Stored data

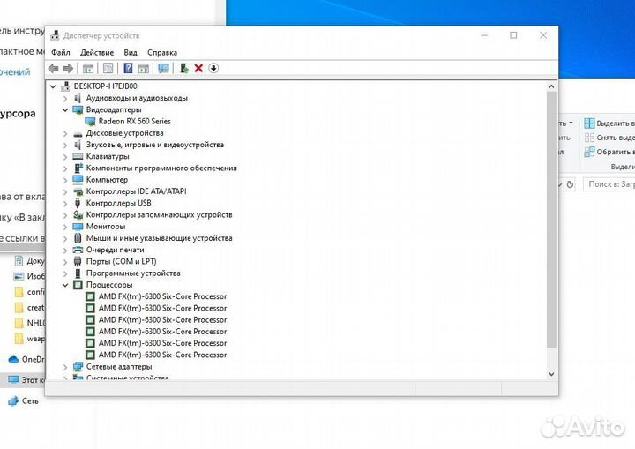
Task: Click the forward arrow in the toolbar
Action: 68,68
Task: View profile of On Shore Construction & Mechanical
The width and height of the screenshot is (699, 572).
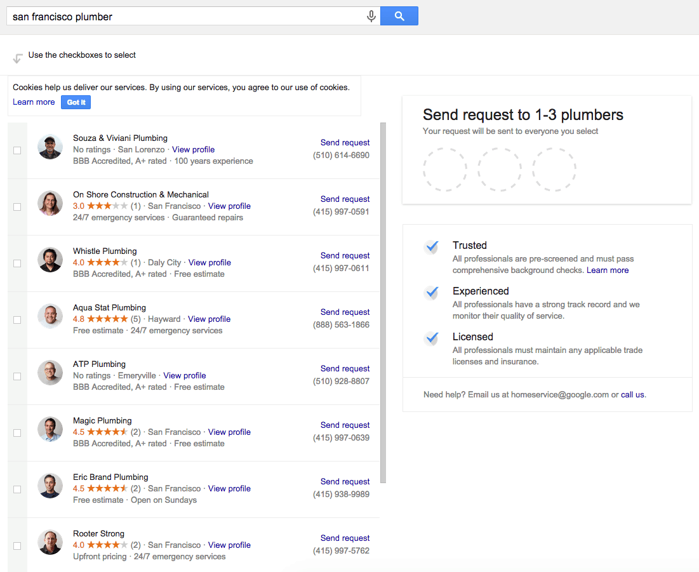Action: click(x=229, y=206)
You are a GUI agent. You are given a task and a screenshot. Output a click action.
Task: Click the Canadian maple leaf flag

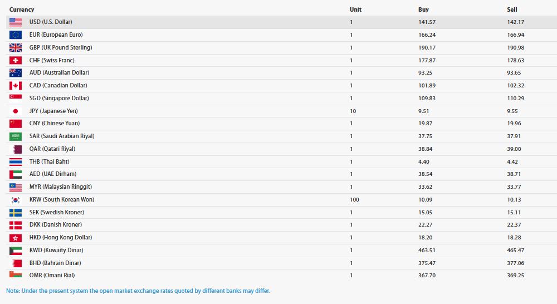pyautogui.click(x=16, y=86)

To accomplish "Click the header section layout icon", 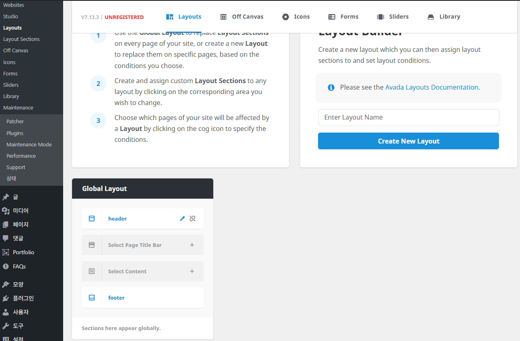I will [x=92, y=219].
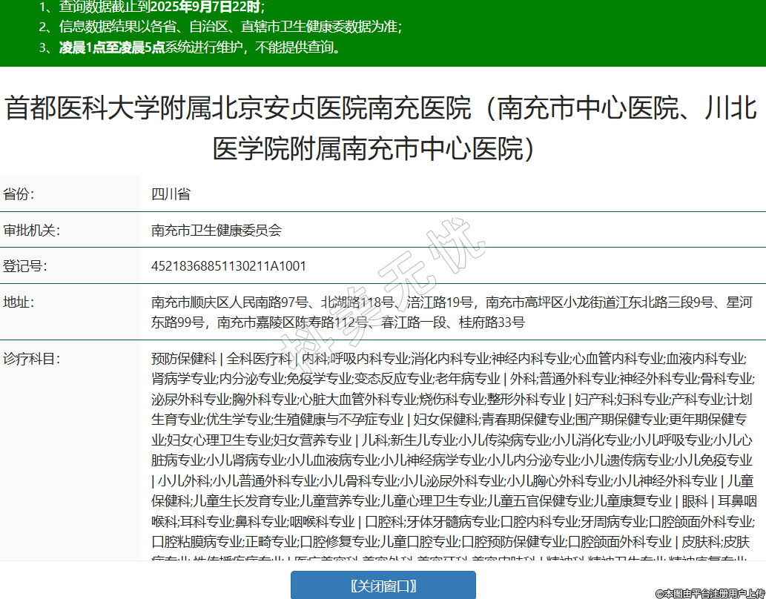Click the 登记号 field label
The height and width of the screenshot is (599, 766).
(x=25, y=265)
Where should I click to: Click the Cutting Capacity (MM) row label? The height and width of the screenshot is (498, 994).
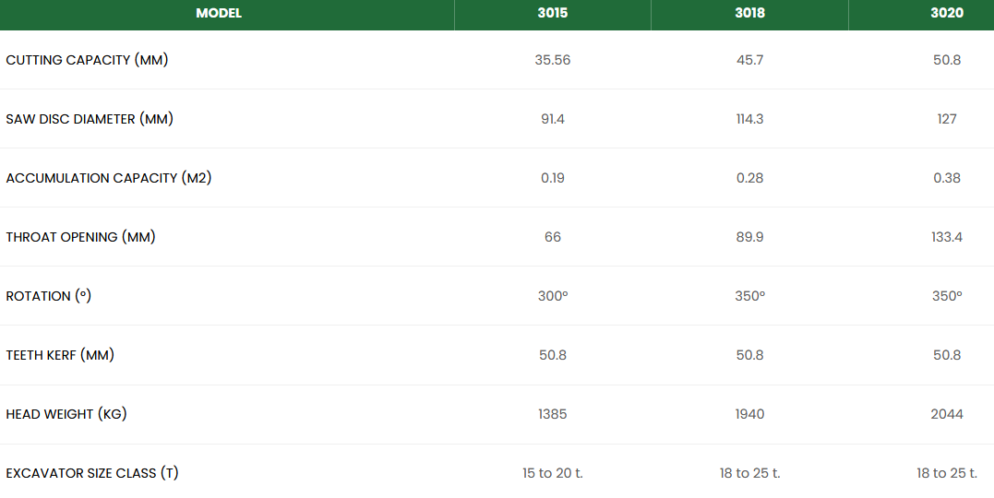click(87, 60)
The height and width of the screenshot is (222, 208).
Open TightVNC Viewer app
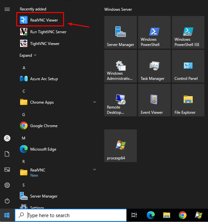tap(45, 44)
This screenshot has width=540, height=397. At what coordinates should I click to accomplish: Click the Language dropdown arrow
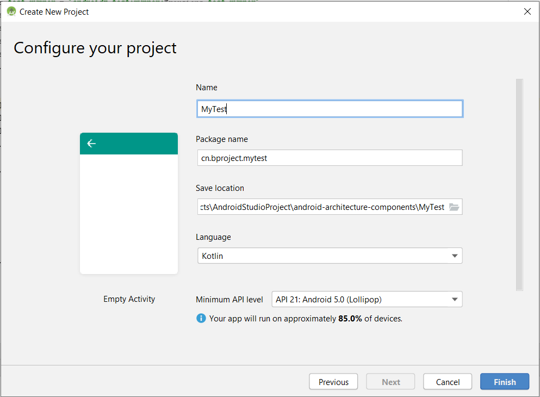pyautogui.click(x=456, y=256)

TO DO | Using the records above, copy exactly and only the lines from the line with "Open TightVNC Viewer app" through the end, both included; leave every picture out.

SOLUTION FOR THIS TASK |
Open TightVNC Viewer app
tap(45, 44)
This screenshot has width=540, height=397. At what coordinates should I click to accomplish: Click the Language dropdown arrow
pyautogui.click(x=456, y=256)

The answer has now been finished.